Affiliation:
1. Department of Integrative Biology, University of Guelph, Guelph, ON N1G 2W1, Canada.
Abstract
For long-lived, iteroparous organisms whose annual reproductive success is low and unpredictable, the “bet-hedging” life-history paradigm predicts that an increase in resource acquisition should result in an increase in stored lipids and not an increase in reproductive output. We tested whether reproductive patterns in a population of midland painted turtles ( Chrysemys picta marginata Agassiz, 1857) are consistent with this prediction.

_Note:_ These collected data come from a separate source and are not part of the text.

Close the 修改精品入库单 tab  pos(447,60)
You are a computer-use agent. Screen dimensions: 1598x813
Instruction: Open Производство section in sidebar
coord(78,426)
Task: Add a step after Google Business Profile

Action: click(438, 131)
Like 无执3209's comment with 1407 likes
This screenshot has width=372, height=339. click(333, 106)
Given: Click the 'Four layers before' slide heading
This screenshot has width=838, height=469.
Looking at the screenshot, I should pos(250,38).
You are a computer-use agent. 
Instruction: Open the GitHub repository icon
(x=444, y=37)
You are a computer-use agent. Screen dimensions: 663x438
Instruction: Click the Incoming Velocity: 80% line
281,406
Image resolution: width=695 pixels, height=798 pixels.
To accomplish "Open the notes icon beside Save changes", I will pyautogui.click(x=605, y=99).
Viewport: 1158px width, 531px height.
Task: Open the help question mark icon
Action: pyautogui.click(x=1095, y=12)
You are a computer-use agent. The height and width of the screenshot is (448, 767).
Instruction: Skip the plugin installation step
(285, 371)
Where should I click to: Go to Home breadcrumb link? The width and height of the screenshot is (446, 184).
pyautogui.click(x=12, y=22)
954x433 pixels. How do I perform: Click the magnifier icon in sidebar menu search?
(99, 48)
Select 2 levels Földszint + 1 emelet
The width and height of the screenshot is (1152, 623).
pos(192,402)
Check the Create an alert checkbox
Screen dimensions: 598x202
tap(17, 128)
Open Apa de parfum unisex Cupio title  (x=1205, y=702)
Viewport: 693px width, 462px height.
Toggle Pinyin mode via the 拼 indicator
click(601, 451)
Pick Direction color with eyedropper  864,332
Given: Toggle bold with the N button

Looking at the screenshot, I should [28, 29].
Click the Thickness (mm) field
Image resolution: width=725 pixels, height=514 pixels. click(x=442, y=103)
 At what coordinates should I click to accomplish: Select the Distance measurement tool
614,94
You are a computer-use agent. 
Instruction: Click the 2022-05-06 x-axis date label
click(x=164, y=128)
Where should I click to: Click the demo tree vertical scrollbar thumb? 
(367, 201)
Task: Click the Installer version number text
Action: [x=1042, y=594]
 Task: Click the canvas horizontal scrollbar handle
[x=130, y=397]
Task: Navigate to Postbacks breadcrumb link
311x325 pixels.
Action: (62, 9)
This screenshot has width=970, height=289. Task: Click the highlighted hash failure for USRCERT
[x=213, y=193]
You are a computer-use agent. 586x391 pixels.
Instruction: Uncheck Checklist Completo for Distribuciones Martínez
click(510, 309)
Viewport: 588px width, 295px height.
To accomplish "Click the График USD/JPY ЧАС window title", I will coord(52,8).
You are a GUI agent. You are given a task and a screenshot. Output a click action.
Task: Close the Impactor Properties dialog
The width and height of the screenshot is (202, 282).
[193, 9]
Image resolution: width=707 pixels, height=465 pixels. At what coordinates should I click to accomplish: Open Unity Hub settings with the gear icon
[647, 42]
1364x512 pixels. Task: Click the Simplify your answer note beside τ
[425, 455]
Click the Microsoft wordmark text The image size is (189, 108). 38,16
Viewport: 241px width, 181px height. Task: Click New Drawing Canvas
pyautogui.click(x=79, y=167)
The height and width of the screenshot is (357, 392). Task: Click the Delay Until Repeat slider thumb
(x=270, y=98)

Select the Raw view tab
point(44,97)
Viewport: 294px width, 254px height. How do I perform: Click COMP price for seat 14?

Assuming that annual temperature variation is a proxy for variation in resource acquisition, we hypothesized that if harvested resources are generally sequestered for future reproduction, then there should be no relationship between clutch frequency (the number of clutches laid per season) and the temperature experienced when no follicular growth occurred. We hypothesized further that if temperature constrains clutch frequency by limiting the amount of energy that can be allocated to reproduction, then clutch frequency would be related only to the temperature experienced during the period in which follicular growth occurred (fall temperature). We found that clutch frequency was primarily related to fall temperature, which suggests that the amount of thermal energy experienced during periods of follicular development limits the amount of stored energy that can be allocated to developing follicles. This pattern of reproductive allocation is consistent with the bet-hedging paradigm.
Publisher
Canadian Science Publishing
Subject
Animal Science and Zoology,Ecology, Evolution, Behavior and Systematics
Cited by
28 articles.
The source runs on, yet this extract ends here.